:: DATA TO EXAMINE ::

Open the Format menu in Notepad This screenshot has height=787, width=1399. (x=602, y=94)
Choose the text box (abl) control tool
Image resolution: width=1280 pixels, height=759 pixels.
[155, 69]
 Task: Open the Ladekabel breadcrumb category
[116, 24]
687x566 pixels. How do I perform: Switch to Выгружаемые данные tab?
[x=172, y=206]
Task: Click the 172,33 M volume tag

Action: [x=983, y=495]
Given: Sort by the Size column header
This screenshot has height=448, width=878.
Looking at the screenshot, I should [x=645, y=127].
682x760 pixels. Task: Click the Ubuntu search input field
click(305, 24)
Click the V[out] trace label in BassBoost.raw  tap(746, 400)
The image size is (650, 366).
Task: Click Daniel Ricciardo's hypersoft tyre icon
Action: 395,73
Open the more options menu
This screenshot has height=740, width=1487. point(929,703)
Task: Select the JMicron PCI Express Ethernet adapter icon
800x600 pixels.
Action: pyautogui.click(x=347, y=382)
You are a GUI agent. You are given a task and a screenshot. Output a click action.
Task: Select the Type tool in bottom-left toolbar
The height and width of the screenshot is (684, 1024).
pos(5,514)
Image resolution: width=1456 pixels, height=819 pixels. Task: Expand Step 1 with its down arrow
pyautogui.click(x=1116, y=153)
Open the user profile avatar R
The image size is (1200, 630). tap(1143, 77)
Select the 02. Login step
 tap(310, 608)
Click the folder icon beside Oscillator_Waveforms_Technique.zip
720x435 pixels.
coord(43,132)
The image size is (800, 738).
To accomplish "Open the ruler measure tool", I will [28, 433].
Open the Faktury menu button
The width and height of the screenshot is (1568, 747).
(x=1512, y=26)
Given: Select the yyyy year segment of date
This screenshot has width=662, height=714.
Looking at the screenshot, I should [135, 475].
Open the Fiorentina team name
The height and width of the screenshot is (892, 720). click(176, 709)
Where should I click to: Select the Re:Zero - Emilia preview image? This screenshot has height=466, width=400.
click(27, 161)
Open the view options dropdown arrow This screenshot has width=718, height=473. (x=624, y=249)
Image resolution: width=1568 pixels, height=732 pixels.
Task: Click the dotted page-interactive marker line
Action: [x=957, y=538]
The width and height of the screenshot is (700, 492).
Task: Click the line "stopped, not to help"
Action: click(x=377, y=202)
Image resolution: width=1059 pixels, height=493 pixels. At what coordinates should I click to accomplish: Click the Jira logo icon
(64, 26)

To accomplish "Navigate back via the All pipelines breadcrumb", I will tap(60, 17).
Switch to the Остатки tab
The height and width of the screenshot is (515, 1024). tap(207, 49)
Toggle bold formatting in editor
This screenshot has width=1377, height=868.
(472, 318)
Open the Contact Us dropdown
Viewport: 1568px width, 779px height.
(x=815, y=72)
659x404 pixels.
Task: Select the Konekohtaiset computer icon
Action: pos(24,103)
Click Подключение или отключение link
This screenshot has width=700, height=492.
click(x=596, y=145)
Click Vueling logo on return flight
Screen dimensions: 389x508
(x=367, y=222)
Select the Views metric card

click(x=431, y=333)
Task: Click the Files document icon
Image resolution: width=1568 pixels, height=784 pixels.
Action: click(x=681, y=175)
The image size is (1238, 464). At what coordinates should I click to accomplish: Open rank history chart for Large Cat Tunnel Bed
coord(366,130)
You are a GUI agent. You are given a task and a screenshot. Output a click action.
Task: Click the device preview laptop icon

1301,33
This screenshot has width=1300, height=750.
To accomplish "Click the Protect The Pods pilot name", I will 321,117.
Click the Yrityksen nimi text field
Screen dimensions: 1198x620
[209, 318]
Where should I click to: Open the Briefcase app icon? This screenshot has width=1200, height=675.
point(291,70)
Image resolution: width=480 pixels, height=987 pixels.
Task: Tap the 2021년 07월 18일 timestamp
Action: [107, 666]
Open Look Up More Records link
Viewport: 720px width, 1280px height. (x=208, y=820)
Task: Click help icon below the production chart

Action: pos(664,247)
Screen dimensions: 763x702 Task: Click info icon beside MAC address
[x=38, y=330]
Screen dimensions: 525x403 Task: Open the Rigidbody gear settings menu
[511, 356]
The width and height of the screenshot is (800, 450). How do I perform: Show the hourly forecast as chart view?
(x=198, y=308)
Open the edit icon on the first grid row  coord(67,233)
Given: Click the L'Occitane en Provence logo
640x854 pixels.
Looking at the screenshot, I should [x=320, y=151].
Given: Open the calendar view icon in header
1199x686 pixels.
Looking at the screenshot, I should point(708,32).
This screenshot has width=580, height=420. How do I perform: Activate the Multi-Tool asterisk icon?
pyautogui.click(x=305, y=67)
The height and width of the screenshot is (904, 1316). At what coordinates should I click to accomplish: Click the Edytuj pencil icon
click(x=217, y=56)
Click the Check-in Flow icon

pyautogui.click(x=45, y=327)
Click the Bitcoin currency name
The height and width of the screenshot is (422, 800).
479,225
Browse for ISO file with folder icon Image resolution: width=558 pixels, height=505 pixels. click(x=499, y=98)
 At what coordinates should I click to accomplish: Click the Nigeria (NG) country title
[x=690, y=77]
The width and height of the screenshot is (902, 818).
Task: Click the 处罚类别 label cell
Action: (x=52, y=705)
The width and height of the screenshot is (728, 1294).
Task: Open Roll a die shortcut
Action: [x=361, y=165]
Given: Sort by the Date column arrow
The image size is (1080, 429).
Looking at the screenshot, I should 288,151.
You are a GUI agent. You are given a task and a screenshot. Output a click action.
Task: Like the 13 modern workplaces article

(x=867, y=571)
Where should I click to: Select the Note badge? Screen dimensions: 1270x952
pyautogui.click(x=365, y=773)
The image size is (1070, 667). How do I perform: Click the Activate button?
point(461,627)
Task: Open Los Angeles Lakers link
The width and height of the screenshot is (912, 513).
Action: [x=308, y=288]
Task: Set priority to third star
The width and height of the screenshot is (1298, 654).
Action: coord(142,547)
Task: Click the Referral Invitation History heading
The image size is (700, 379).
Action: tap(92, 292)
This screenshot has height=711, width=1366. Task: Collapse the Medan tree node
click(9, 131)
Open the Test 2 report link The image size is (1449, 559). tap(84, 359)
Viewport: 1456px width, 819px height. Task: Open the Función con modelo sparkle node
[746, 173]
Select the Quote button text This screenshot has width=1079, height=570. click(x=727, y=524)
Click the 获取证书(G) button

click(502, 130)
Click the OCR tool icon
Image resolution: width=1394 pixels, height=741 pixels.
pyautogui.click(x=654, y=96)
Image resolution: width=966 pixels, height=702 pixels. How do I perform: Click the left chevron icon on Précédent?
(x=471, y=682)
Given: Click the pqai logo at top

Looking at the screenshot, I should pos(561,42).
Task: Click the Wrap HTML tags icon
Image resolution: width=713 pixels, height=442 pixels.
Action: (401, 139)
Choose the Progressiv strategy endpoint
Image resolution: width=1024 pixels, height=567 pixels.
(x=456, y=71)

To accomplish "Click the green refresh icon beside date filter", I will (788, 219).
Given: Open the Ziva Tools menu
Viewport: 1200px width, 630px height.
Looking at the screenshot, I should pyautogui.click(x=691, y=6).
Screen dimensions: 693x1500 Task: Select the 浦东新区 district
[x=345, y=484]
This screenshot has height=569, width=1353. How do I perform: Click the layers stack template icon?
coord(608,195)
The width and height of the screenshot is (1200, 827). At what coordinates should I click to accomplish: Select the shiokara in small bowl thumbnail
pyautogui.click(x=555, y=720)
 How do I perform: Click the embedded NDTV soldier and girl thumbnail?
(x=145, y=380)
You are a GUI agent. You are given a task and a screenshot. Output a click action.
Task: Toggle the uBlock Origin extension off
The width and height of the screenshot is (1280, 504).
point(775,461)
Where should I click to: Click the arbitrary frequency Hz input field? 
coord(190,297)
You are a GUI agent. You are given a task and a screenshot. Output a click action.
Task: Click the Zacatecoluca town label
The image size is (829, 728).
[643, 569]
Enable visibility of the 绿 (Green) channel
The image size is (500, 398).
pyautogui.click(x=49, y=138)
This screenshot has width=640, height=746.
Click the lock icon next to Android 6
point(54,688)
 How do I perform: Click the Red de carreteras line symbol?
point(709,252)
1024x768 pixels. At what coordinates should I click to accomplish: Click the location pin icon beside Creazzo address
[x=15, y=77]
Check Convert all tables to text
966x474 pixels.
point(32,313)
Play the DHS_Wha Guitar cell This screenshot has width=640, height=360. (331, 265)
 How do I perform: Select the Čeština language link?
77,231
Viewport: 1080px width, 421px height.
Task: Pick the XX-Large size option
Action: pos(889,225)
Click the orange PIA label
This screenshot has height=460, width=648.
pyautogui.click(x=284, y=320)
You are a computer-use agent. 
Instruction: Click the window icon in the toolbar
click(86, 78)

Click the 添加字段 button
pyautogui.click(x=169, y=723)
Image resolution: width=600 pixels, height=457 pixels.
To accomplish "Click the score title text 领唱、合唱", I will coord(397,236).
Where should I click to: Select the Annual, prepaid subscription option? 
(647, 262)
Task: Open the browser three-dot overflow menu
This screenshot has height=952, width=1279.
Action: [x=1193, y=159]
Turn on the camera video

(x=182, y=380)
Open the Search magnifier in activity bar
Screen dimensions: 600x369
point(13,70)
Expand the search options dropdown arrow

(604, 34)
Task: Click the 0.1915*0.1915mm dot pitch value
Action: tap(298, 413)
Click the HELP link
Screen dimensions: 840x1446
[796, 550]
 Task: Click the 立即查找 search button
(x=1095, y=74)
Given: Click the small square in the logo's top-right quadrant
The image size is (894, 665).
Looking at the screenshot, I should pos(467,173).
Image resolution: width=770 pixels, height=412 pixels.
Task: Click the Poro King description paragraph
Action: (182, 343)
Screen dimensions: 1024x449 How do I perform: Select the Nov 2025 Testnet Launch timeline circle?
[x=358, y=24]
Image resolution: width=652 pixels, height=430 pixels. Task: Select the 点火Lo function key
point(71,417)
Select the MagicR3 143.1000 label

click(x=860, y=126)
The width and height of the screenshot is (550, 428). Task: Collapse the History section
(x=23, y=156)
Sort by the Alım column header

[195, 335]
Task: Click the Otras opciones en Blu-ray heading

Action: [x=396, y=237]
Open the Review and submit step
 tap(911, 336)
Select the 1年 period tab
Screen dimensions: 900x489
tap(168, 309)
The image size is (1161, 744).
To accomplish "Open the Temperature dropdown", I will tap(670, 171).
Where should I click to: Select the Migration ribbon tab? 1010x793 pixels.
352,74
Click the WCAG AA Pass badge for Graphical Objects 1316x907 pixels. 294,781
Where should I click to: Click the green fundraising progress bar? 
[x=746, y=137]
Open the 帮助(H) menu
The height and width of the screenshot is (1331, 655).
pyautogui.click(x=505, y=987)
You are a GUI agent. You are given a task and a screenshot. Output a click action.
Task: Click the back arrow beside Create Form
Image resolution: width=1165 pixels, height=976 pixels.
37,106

:: WHAT YOU WILL DO ::
Starting from the line that contains "The image size is (1161, 744).", reproduce each line of the data exactly through the last one.

:: YOUR SOLUTION ::
The image size is (1161, 744).
To accomplish "Open the Temperature dropdown", I will tap(670, 171).
Where should I click to: Select the Migration ribbon tab? 1010x793 pixels.
352,74
Click the WCAG AA Pass badge for Graphical Objects 1316x907 pixels. 294,781
Where should I click to: Click the green fundraising progress bar? 
[x=746, y=137]
Open the 帮助(H) menu
The height and width of the screenshot is (1331, 655).
pyautogui.click(x=505, y=987)
You are a GUI agent. You are given a task and a screenshot. Output a click action.
Task: Click the back arrow beside Create Form
Image resolution: width=1165 pixels, height=976 pixels.
37,106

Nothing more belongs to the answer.